##### SUPPLIED ENTRIES #####

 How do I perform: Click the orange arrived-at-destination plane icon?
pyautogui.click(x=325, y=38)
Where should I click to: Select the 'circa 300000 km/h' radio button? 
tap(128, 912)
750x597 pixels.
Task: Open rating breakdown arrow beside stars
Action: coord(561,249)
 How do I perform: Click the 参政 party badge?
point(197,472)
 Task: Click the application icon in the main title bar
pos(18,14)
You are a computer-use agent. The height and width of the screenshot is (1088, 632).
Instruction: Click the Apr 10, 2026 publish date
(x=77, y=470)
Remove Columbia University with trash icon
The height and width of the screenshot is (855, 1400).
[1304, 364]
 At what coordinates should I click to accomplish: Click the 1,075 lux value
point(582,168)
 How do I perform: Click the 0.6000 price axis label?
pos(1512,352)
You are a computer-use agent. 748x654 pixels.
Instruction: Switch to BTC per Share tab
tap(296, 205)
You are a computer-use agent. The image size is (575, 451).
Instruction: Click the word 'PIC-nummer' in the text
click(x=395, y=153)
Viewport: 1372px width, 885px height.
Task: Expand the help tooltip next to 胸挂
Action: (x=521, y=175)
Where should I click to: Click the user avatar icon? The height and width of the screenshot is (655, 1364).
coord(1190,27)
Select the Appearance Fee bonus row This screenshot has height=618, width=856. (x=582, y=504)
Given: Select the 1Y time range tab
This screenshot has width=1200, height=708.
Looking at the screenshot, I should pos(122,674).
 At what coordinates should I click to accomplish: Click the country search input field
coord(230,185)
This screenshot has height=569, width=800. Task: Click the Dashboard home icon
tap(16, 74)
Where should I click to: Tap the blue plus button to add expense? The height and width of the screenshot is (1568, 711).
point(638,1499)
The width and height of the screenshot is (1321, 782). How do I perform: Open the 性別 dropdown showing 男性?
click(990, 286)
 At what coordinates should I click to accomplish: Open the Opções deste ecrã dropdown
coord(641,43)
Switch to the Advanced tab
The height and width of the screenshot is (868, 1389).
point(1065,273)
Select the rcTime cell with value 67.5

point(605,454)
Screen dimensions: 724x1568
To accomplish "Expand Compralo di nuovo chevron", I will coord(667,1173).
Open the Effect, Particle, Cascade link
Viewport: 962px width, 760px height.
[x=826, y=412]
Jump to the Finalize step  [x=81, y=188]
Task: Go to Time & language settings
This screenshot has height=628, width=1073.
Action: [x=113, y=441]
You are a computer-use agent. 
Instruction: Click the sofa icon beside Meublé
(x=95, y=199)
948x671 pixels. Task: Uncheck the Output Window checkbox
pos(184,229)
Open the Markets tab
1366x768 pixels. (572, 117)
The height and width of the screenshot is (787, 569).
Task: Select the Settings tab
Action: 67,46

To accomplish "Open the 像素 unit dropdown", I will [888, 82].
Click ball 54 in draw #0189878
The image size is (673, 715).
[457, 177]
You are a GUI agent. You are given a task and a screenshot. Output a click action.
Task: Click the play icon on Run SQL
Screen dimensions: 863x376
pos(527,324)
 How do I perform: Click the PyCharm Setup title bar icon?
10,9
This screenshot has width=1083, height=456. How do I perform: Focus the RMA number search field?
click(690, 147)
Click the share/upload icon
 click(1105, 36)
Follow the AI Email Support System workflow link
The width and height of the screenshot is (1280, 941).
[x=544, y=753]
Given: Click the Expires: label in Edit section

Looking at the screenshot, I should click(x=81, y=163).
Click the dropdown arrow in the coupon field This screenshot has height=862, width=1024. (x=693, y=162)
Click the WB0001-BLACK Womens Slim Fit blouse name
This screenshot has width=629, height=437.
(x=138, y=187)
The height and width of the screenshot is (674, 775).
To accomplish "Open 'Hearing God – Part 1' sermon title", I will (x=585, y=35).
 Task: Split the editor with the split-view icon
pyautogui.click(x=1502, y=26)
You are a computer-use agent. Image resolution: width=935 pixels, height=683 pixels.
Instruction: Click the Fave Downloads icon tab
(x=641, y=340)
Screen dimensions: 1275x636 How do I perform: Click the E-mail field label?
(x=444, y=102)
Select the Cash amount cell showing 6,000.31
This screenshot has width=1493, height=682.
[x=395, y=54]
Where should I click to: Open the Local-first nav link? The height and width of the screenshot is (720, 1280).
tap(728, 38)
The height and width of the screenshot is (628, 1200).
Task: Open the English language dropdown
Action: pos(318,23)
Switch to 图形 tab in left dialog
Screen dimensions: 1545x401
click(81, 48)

#####

PROBLEM TO SOLVE:
Working down from the line that contains "You are a computer-use agent. Image", retype each line exactly through the last line of the data, and give nothing else.

RESPONSE AREA:
You are a computer-use agent. Image resolution: width=935 pixels, height=683 pixels.
Instruction: Click the Fave Downloads icon tab
(x=641, y=340)
Screen dimensions: 1275x636 How do I perform: Click the E-mail field label?
(x=444, y=102)
Select the Cash amount cell showing 6,000.31
This screenshot has width=1493, height=682.
[x=395, y=54]
Where should I click to: Open the Local-first nav link? The height and width of the screenshot is (720, 1280).
tap(728, 38)
The height and width of the screenshot is (628, 1200).
Task: Open the English language dropdown
Action: pos(318,23)
Switch to 图形 tab in left dialog
Screen dimensions: 1545x401
click(81, 48)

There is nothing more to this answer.